Personal information
- Full name: Fernando Mimbacas Imaz
- Date of birth: 26 March 2002 (age 23)
- Place of birth: Montevideo, Uruguay
- Height: 1.95 m (6 ft 5 in)
- Position: Forward

Team information
- Current team: Juventud

Youth career
- Montevideo Wanderers
- 2017–2020: Progreso
- 2021–2022: Rampla Juniors

Senior career*
- Years: Team / Apps / (Gls)
- 2022–2023: Potencia / 29 / (4)
- 2023–2024: Juventud / 38 / (16)
- 2025–2026: Burgos / 4 / (0)
- 2025: → Deportivo Cali (loan) / 13 / (2)
- 2026–: Juventud / 0 / (0)

= Fernando Mimbacas =

Uruguayan footballer (born 2002)

Fernando Mimbacas Imaz (born 26 March 2002) is a Uruguayan professional footballer who plays as a forward for Juventud de Las Piedras.

==Career==
Born in Montevideo, Mimbacas played for Montevideo Wanderers, Progreso and Rampla Juniors as a youth. On 19 May 2022, after finishing his formation, he signed for Segunda División Amateur side Potencia.
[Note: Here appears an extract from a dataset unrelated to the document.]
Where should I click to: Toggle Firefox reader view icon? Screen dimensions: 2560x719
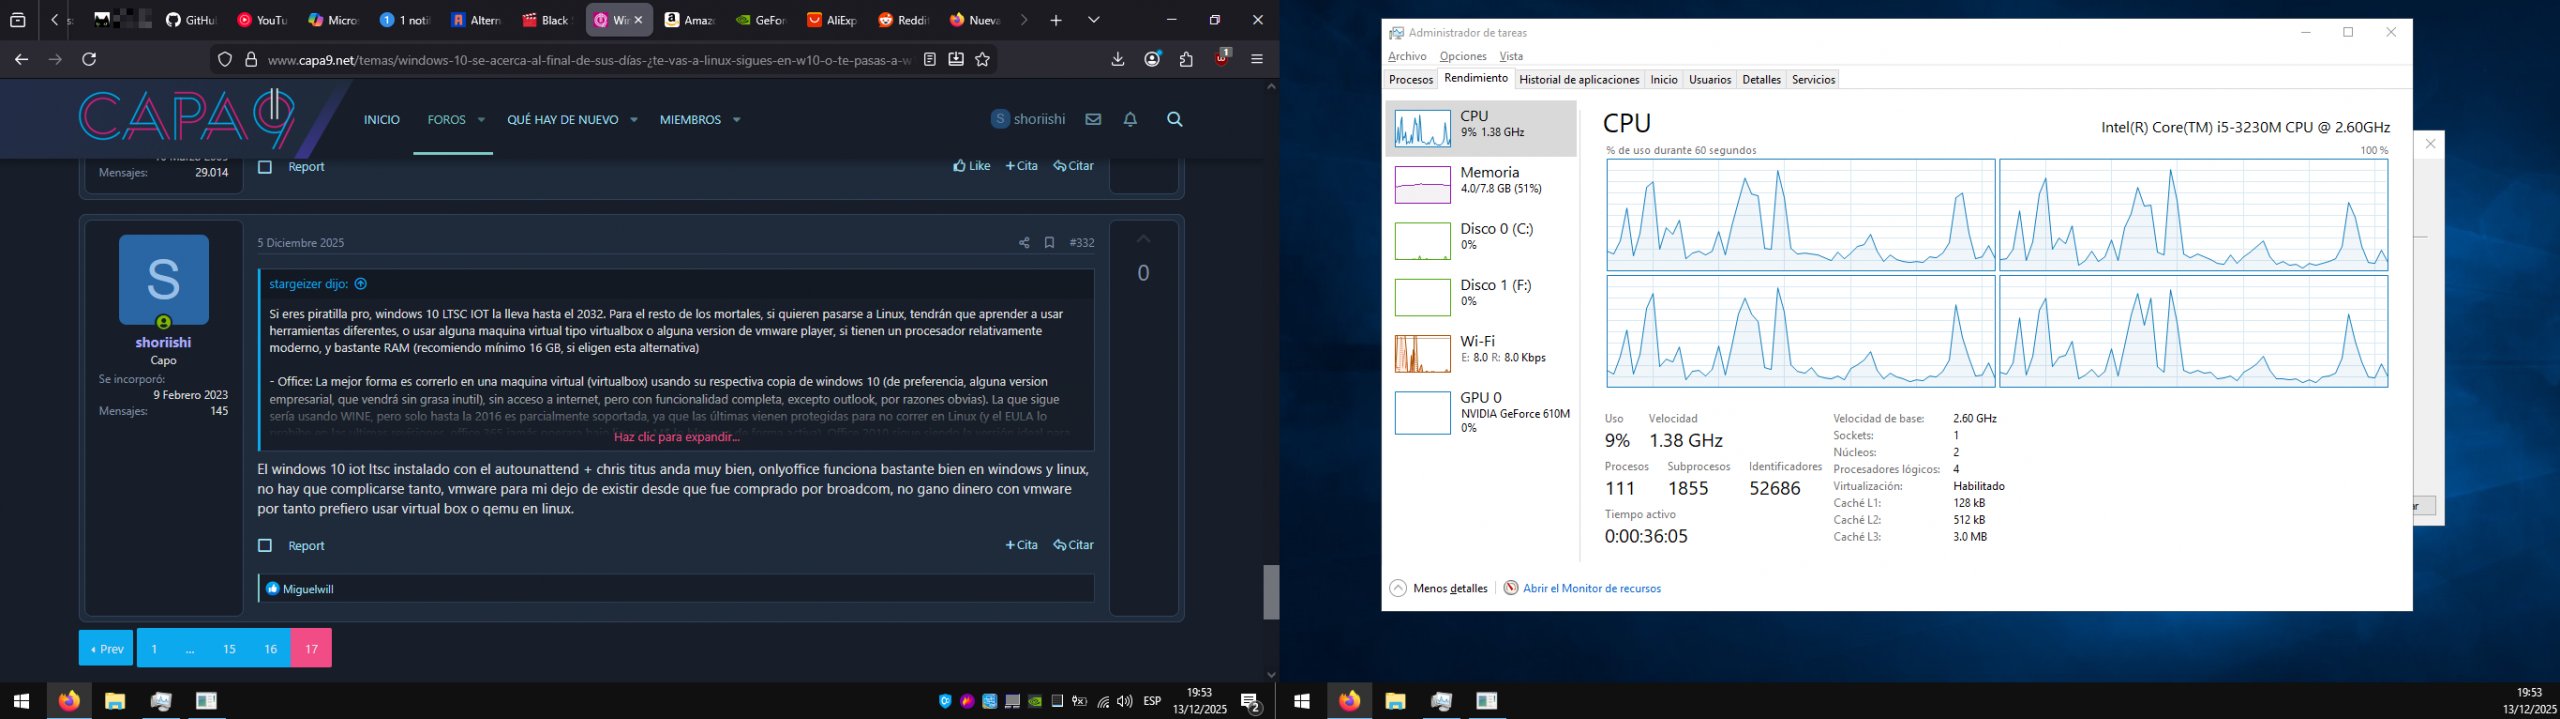[930, 60]
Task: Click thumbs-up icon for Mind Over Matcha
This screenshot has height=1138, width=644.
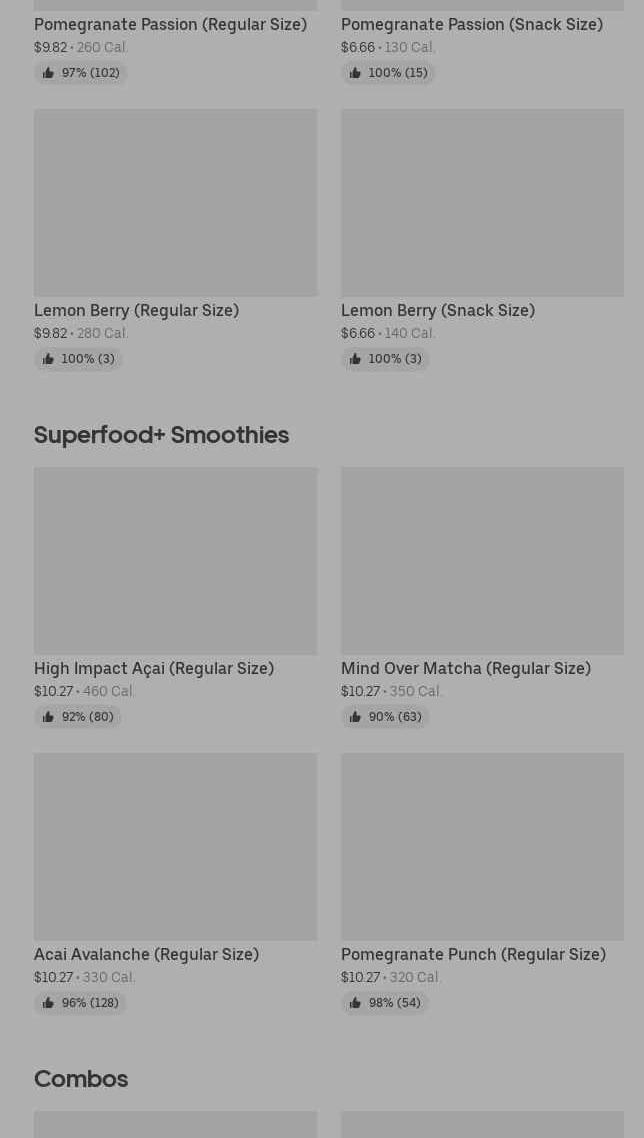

Mimbacas scored four goals for Potencia during the remainder of the 2022 season, as Potencia achieved a first-ever promotion to the Segunda División.

In August 2023, Mimbacas moved to fellow second division side Juventud de Las Piedras. He scored 15 goals for the club during the 2024 campaign, as they achieved promotion to the Primera División, but missed the play-off finals due to an ankle injury.

On 6 January 2025, Mimbacas moved abroad and joined Spanish Segunda División side Burgos CF on a three-and-a-half-year contract. On 26 July, after being rarely used, he moved to Deportivo Cali in the Colombian Categoría Primera A, on loan for one year.

On 1 February 2026, Mimbacas returned to Juventud on a permanent deal, with Burgos retaining 50% over a future sale.